Real-time Multi-Object Tracking for Rescue Operations
SORT AND DEEP SORT: TO SUPPORT RESCUE EFFORTS BY TRACKING PEOPLE AND THEIR MOVEMENTS IN DISASTERS
In response to the devastation caused by Tropical Storm Belal in Mauritius, I aim to leverage my computer vision expertise to aid rescue operations. Observing the urgent need to locate individuals trapped by the storm, particularly those stranded in vehicles amidst floodwaters, I propose developing a system that employs surveillance and drone technology. This system would monitor disaster-stricken areas in real-time, accurately tracking people in need of rescue to enhance emergency response efforts.

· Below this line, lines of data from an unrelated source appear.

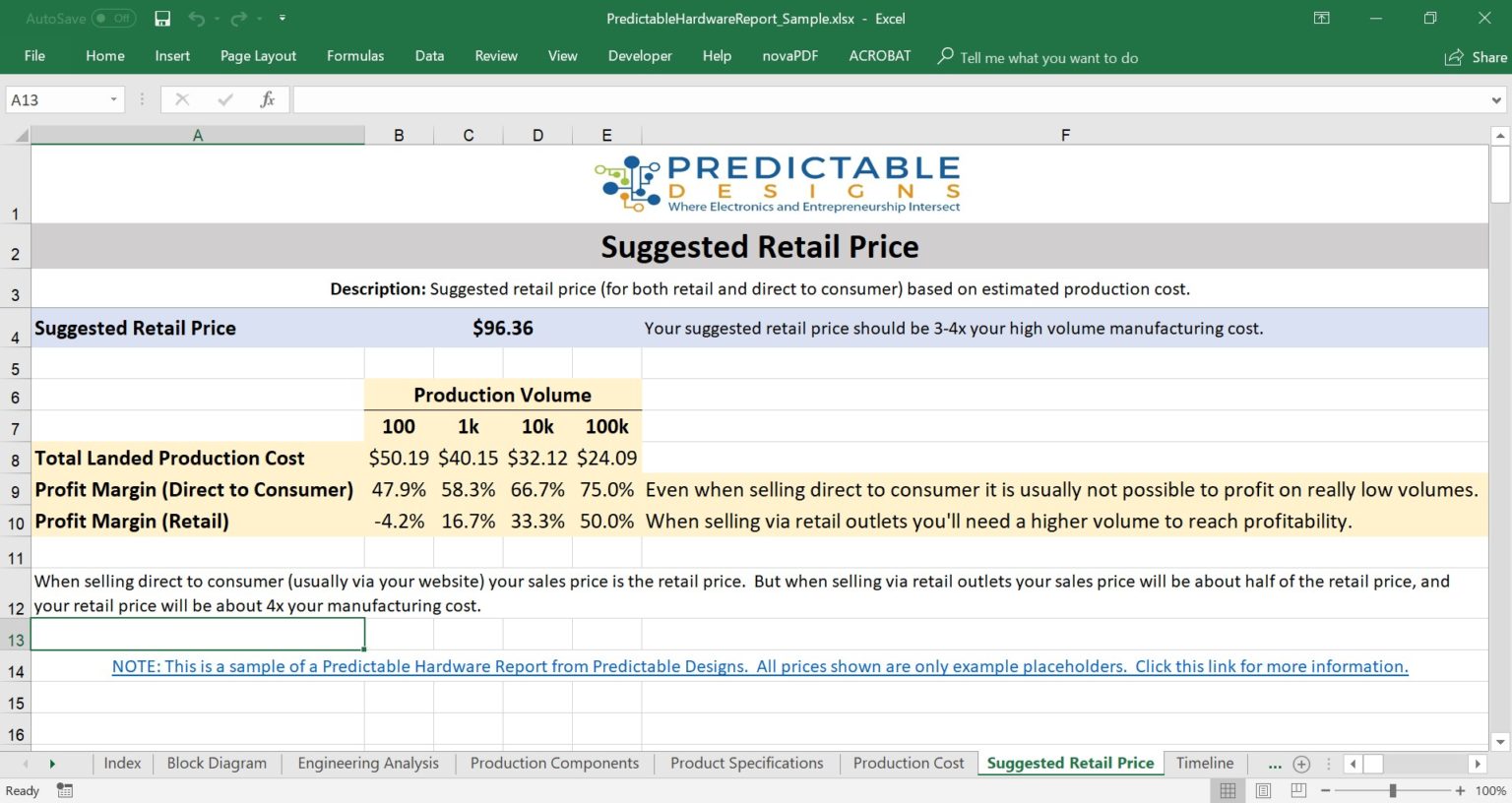Click the Cancel (X) in the formula bar
The height and width of the screenshot is (803, 1512).
[181, 98]
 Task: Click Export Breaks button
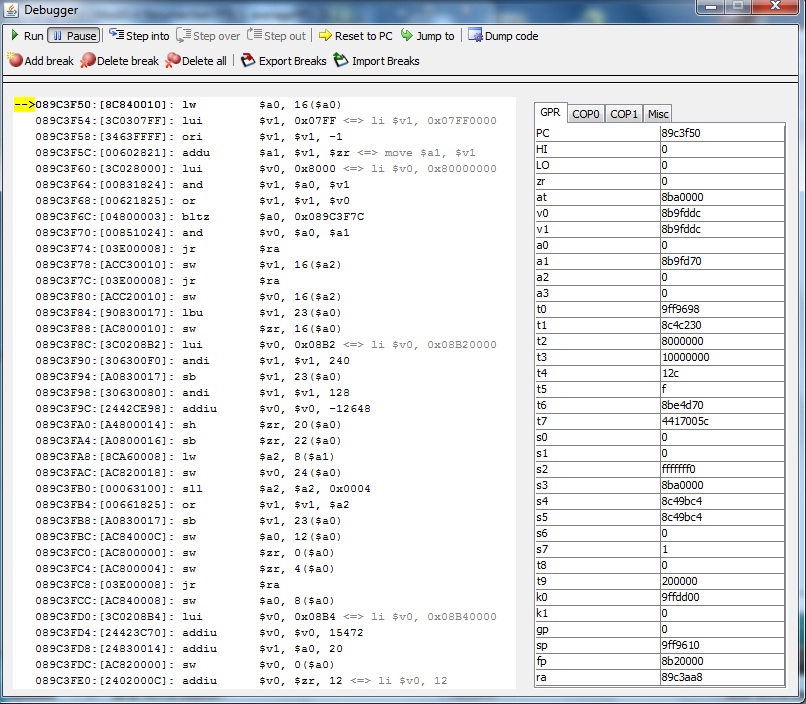(x=284, y=61)
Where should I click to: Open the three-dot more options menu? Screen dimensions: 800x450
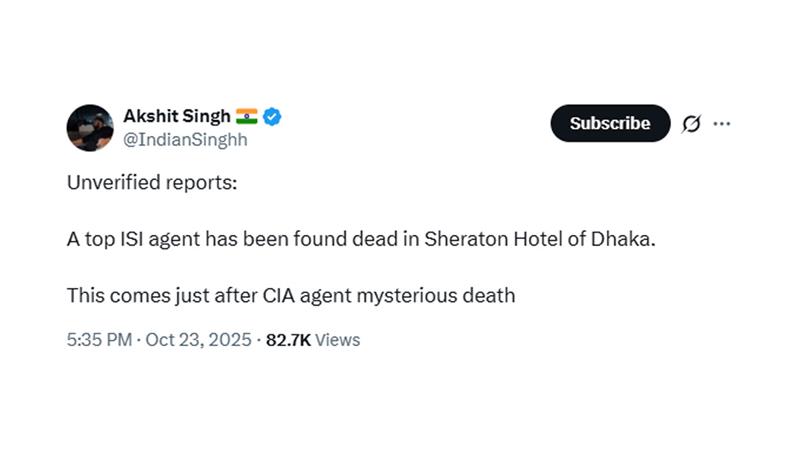click(x=722, y=124)
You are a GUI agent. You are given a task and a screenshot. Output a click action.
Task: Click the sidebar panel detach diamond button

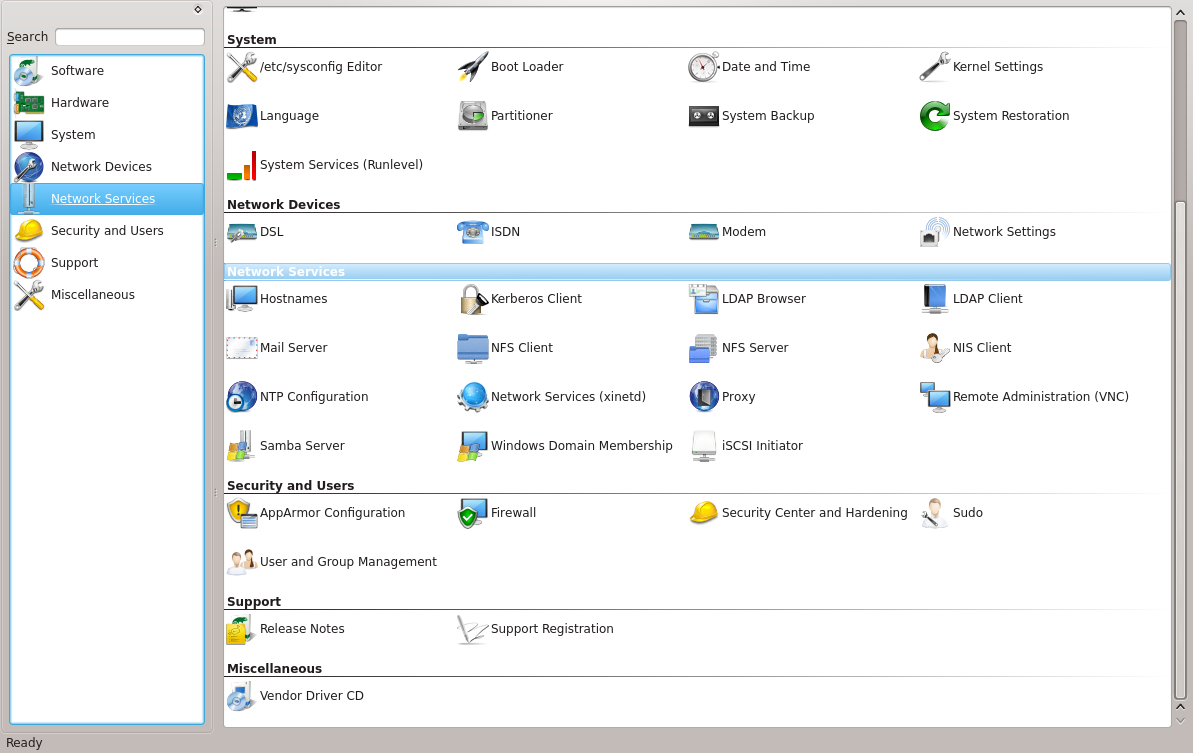pyautogui.click(x=197, y=9)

The project focuses on creating tracking algorithms that can effectively follow the movement of individuals during disasters. Initially, I explore the SORT algorithm, which utilizes the Hungarian algorithm for the association of tracks and the Kalman Filter for motion modeling. However, SORT struggles with occlusions and frequent identity switches. To address these issues, I progress to implementing the Deep SORT algorithm. Deep SORT not only models motion but also incorporates appearance information through a Siamese network, significantly improving tracking accuracy during complex scenarios.
The objective of this initiative is to improve the capabilities of disaster response teams. By providing a reliable method to monitor and track individuals affected by disasters like cyclones or floods, the project aims to enhance situational awareness, coordination among responders, and ultimately save lives by ensuring timely and efficient rescue operations.